WORK TO COMPLETE
Whatever precedes the line containing "Where should I" is not copied; that line and every line after it through the final one below are copied exactly, except pictures.

INPUT FOR THIS TASK
::::::::::

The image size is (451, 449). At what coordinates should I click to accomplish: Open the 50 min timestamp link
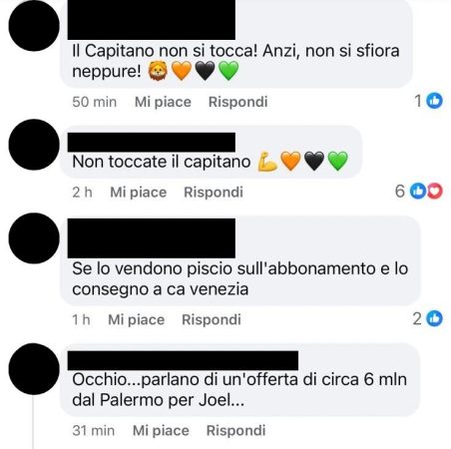(95, 102)
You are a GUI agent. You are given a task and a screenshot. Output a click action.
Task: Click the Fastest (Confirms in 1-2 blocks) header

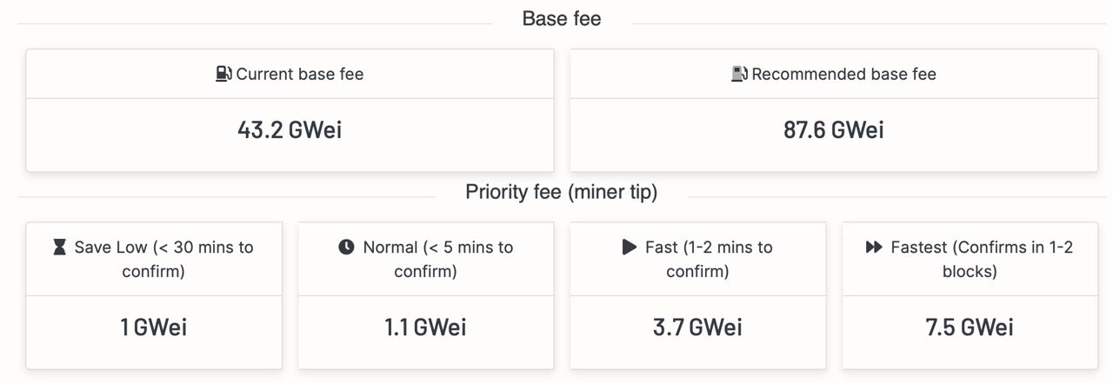coord(970,259)
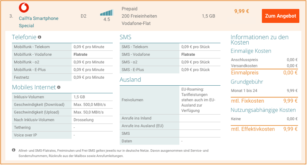Select the Inklusiv-Volumen row label
The image size is (307, 165).
29,97
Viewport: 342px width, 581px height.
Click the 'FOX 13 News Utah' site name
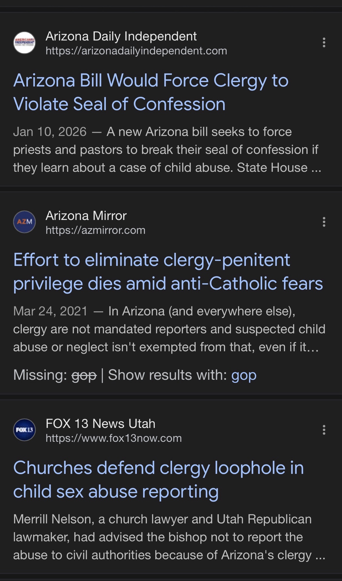click(100, 424)
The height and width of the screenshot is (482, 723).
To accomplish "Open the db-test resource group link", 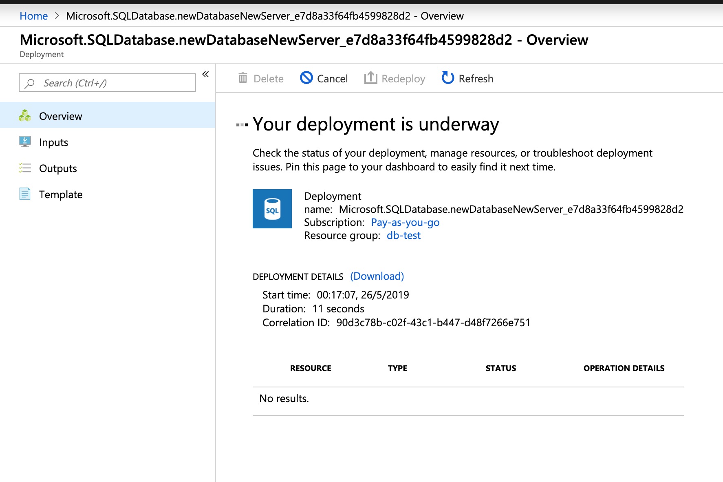I will pyautogui.click(x=403, y=235).
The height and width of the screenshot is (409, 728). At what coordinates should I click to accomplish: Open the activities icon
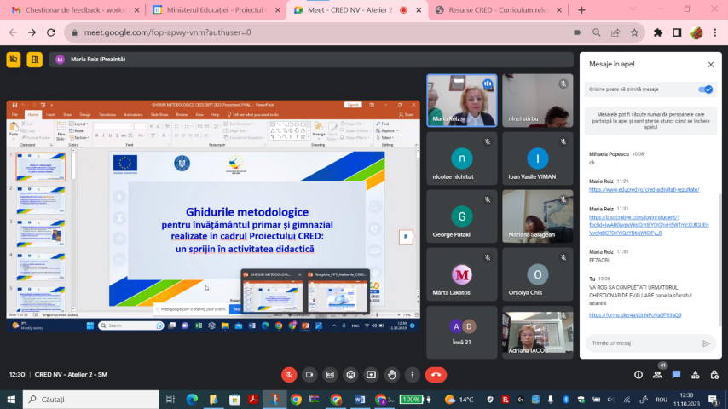pos(695,375)
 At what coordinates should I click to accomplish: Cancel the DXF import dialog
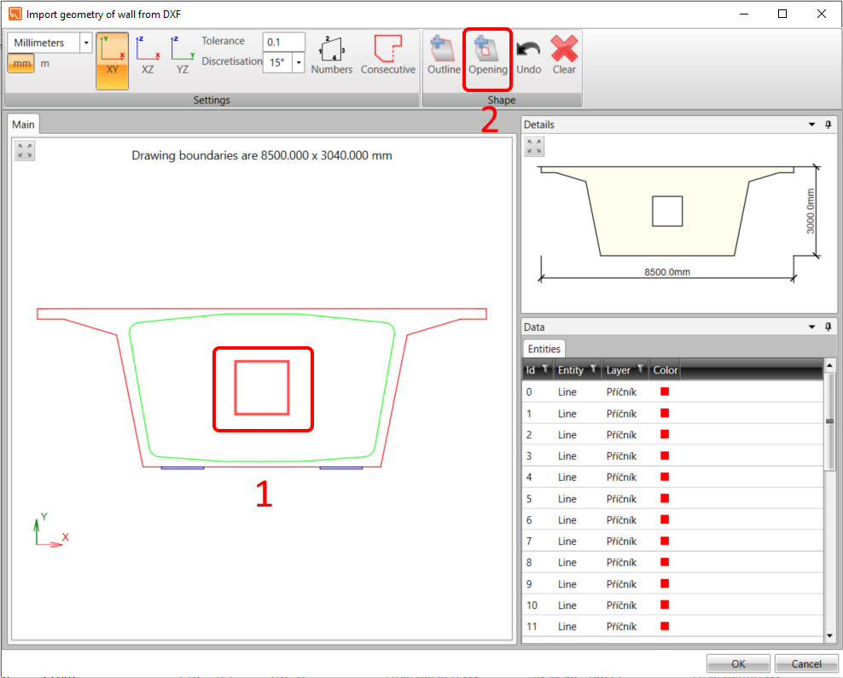(x=805, y=664)
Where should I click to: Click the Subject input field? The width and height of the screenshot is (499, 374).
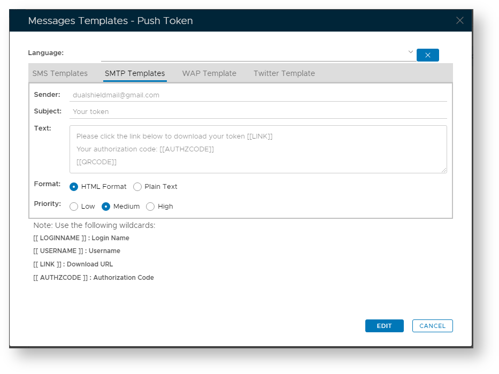coord(258,112)
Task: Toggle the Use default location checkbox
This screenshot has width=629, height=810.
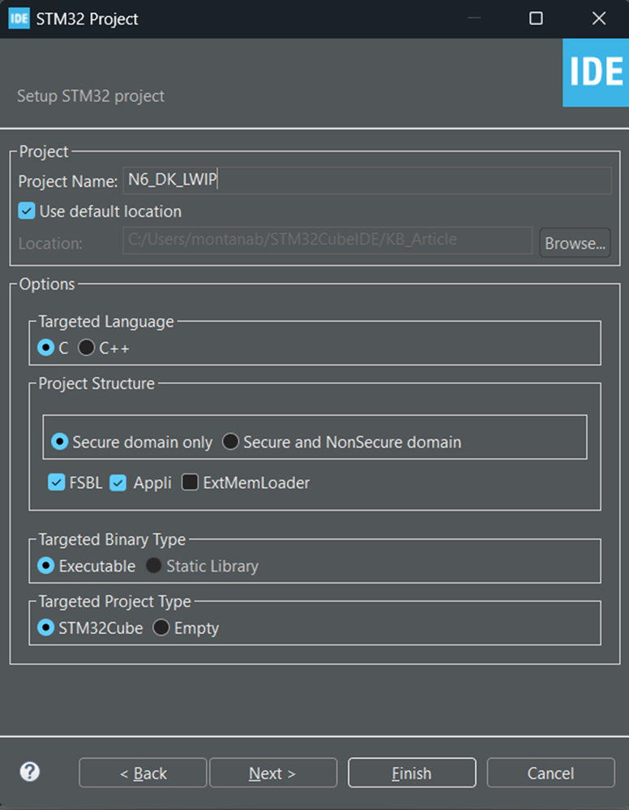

::::::::::

ANSWER SECTION
Where should I click to: Click the Subject input field? The width and height of the screenshot is (499, 374).
coord(258,112)
Task: Toggle the Use default location checkbox
This screenshot has width=629, height=810.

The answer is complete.